082 - Mutual Information — $I(X;Y) = H(X) - H(X|Y)$ — measures shared information between variables.
083 - KL Divergence: $D_{KL}(P\|Q) = H(P,Q) - H(P)$ — measures distribution mismatch.
084 - Cross-Entropy — $H(P,Q) = H(P) + D_{KL}(P\|Q)$ — used as loss in classification.
085 - Applications — Information gain in decision trees, feature selection with MI, VAE loss functions.

Summary

📋Key Takeaways

Shannon Entropy: $H(X) = -\sum_{x} p(x) \log_2 p(x)$ measures the average information content (in bits) of a random variable. Higher entropy means more uncertainty and more information per observation.
Entropy Bounds: Entropy is always non-negative $H(X) \geq 0$ , equals 0 for deterministic outcomes, and is maximized at $\log_2 |X|$ when all outcomes are equally likely (uniform distribution).
Conditional Entropy: $H(Y|X) = -\sum_{x,y} p(x,y) \log p(y|x)$ measures remaining uncertainty about $Y$ after observing $X$ . Conditioning reduces entropy: $H(Y|X) \leq H(Y)$ .
Chain Rule: $H(X,Y) = H(X) + H(Y|X)$ . The joint entropy of two variables equals the entropy of $X$ plus the conditional entropy of $Y$ given $X$ . This decomposes complex systems.
Units Matter: Using $\log_2$ gives entropy in bits; using $\ln$ gives nats; using $\log_{10}$ gives bans/hartleys.
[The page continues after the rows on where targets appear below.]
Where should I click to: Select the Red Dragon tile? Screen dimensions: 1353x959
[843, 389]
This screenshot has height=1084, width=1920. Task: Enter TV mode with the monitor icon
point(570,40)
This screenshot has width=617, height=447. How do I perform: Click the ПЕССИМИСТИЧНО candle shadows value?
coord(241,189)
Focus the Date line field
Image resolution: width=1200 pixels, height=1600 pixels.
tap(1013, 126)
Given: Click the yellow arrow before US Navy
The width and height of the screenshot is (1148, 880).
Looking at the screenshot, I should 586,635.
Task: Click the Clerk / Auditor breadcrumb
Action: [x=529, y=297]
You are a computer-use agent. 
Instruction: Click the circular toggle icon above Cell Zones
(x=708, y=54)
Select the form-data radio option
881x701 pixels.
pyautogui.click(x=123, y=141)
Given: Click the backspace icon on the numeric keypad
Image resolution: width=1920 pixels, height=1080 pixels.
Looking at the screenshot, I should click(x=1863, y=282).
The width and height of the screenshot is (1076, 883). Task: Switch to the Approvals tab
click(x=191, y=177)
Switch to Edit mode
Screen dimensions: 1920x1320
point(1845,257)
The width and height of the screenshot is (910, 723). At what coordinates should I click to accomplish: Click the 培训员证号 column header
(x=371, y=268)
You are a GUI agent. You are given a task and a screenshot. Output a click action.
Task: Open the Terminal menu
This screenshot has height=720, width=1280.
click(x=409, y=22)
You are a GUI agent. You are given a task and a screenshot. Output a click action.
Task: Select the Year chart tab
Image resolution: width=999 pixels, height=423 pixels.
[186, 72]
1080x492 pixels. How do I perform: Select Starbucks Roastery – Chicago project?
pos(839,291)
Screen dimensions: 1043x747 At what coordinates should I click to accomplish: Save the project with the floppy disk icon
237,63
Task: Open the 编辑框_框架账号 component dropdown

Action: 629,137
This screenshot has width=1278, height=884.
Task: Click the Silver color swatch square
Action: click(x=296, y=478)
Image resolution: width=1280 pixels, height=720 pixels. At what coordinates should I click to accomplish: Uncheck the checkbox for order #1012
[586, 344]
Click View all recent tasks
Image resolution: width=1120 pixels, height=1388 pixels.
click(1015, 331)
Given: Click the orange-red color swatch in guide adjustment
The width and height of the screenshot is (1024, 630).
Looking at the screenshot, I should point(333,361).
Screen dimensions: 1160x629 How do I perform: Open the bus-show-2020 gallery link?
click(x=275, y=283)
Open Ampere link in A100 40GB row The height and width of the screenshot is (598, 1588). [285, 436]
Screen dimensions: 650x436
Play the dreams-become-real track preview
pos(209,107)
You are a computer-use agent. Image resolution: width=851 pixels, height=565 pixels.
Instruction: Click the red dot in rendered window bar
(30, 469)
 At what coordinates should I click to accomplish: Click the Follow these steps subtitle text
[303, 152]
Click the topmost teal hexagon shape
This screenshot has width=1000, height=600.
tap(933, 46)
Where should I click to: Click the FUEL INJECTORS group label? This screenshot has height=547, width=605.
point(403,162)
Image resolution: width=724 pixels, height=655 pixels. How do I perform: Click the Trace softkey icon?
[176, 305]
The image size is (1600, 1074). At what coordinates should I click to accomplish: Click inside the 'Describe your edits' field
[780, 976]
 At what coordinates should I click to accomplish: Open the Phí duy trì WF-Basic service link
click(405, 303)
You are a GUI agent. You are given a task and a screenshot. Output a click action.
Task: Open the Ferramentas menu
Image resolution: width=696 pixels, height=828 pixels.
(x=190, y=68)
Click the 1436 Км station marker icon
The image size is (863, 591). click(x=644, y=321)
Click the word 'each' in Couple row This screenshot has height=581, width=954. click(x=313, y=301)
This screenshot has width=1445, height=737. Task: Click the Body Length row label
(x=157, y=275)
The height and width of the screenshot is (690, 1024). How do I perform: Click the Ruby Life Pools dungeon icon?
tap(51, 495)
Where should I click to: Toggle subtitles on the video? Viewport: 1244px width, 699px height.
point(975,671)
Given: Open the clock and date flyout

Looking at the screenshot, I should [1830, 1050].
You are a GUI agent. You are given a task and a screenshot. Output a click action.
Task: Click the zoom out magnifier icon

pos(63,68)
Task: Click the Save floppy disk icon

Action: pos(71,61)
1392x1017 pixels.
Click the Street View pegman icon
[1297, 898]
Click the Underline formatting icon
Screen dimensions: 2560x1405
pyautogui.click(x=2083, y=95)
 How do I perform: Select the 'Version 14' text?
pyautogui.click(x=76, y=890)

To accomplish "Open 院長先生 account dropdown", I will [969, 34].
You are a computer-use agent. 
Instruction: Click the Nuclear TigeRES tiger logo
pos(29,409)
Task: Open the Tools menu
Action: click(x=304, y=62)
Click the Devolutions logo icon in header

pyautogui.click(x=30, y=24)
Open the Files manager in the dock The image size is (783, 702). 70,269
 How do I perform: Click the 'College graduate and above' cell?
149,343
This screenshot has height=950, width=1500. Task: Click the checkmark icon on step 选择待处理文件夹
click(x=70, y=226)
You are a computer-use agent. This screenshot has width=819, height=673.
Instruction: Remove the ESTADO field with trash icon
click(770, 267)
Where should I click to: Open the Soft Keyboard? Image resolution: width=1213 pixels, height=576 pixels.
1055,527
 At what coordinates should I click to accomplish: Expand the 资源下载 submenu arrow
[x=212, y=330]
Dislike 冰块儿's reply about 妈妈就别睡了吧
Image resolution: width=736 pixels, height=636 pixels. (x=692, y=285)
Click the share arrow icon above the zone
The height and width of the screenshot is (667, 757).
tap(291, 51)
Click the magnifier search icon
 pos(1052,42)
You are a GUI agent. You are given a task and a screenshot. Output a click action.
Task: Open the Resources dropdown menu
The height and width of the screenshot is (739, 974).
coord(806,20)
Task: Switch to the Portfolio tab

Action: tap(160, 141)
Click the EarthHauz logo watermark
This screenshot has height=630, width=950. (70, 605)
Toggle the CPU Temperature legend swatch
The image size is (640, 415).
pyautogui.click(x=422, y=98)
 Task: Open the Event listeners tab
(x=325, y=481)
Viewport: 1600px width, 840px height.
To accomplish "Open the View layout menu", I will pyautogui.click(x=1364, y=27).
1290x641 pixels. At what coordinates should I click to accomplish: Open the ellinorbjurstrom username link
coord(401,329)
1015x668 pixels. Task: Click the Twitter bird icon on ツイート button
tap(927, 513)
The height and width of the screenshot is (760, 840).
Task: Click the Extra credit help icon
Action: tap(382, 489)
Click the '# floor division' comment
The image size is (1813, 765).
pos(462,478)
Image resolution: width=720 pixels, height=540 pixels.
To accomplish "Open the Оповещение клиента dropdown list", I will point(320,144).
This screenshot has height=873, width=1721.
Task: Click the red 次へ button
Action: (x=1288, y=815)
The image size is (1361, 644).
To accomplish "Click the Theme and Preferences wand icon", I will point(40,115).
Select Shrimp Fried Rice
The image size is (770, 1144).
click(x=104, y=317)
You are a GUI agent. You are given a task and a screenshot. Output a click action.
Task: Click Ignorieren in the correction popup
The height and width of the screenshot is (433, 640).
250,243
Bits are standard in information theory and machine learning.
Source Coding Theorem: Shannon proved that the entropy $H(X)$ is the theoretical minimum average number of bits needed to encode messages from a source. No compression scheme can do better.
Practical Application: Entropy drives decision tree splitting (information gain), loss function design (cross-entropy loss in neural networks), compression limits (Shannon's source coding theorem), and feature selection in ML pipelines.